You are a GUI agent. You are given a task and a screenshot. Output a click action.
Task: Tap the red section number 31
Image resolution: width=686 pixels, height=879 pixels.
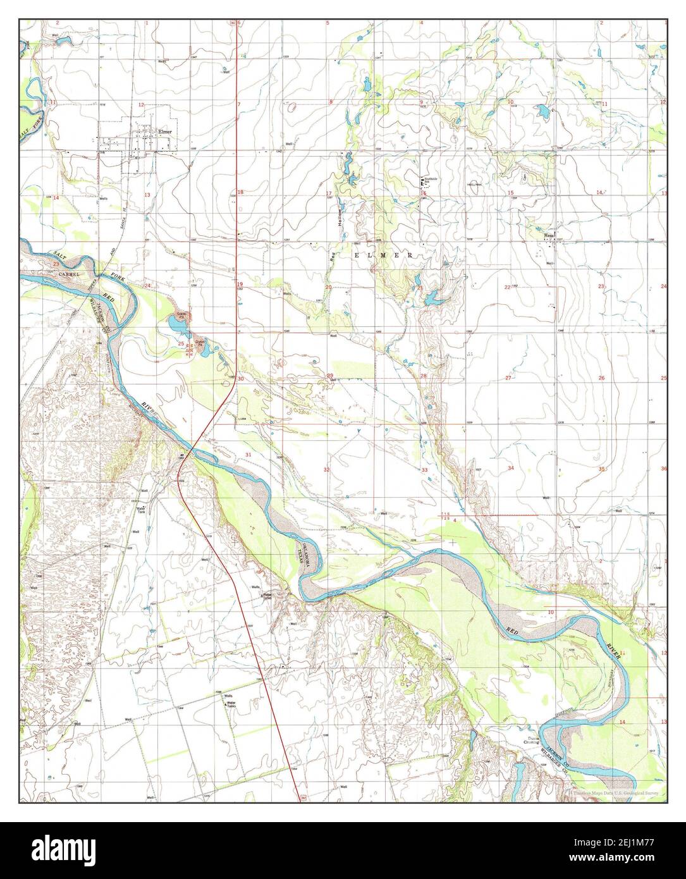click(248, 455)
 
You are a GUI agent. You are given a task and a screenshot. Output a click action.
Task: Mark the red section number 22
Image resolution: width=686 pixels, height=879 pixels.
click(506, 287)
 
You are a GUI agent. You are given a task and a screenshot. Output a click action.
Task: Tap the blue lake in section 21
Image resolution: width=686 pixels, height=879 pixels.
click(433, 298)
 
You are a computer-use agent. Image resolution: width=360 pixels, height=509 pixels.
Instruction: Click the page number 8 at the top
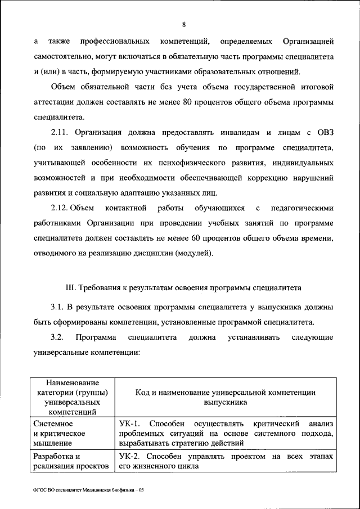click(x=184, y=24)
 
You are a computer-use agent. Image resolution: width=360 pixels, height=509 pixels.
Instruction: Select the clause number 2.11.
click(x=60, y=133)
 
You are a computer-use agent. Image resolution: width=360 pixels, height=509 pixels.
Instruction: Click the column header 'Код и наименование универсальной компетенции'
click(x=225, y=397)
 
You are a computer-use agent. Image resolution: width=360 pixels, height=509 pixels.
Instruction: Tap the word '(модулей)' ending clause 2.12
click(x=194, y=254)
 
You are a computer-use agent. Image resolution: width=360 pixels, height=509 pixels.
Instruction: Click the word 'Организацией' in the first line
click(x=308, y=42)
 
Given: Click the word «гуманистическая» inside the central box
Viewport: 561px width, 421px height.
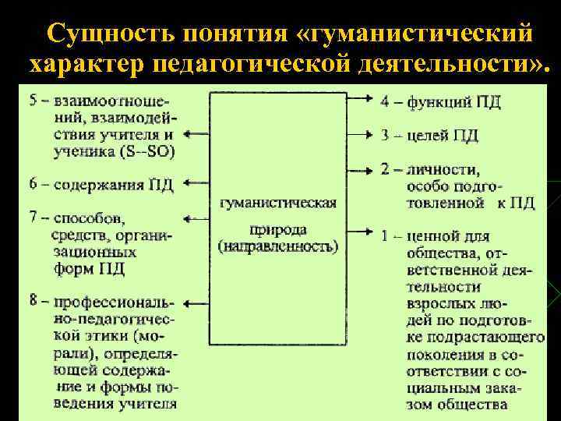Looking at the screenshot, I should coord(279,203).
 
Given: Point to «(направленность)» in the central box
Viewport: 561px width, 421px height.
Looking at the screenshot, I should coord(279,247).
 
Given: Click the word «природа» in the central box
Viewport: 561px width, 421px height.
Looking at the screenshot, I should coord(278,230).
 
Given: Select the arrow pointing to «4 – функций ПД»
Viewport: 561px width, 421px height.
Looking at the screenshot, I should coord(358,99).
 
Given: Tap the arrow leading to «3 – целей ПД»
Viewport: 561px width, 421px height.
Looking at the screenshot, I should coord(358,135).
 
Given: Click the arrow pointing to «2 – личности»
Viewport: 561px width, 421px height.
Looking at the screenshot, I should coord(358,168).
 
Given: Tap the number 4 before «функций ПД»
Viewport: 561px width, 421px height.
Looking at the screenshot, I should coord(386,101).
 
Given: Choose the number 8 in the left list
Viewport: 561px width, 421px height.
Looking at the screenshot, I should coord(34,301).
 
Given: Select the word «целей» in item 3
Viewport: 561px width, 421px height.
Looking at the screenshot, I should coord(431,136).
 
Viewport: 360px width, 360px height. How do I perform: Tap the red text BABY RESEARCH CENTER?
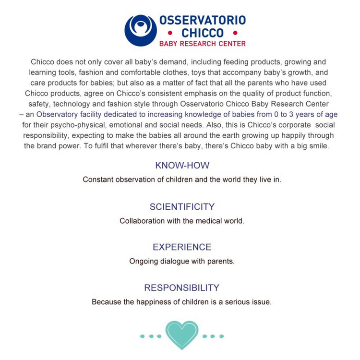point(202,44)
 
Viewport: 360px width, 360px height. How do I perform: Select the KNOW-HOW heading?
point(182,166)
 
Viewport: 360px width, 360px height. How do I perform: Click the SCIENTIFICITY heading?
point(182,207)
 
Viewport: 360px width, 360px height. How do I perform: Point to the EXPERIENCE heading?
point(182,247)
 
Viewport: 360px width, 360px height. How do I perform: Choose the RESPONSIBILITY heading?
point(182,288)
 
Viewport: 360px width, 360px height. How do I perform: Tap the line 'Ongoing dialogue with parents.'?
point(182,262)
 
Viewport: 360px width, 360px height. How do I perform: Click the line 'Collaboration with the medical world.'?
point(182,221)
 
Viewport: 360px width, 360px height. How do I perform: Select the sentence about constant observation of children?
point(182,180)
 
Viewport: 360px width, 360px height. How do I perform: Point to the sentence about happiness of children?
point(182,302)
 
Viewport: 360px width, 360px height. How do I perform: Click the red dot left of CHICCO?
point(170,33)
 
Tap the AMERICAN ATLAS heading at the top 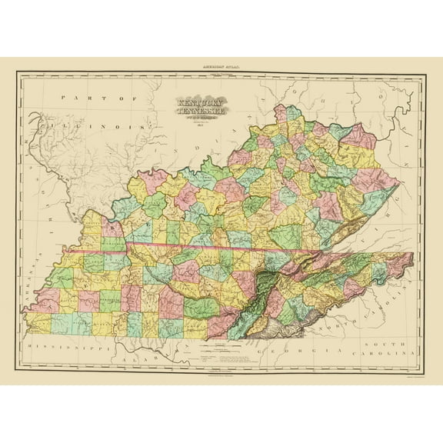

OBJECTIVE: Please format the items from the start through the line containing "click(248, 455)" as a JSON list of strings, one string per line, skipping blank lines. Leave the pictures out of the answer.

SOLUTION FOR THIS TASK:
[
  "You are a GUI agent. You are given a task and a screenshot. Output a click action.",
  "Task: Tap the red section number 31",
  "Image resolution: width=686 pixels, height=879 pixels.",
  "click(248, 455)"
]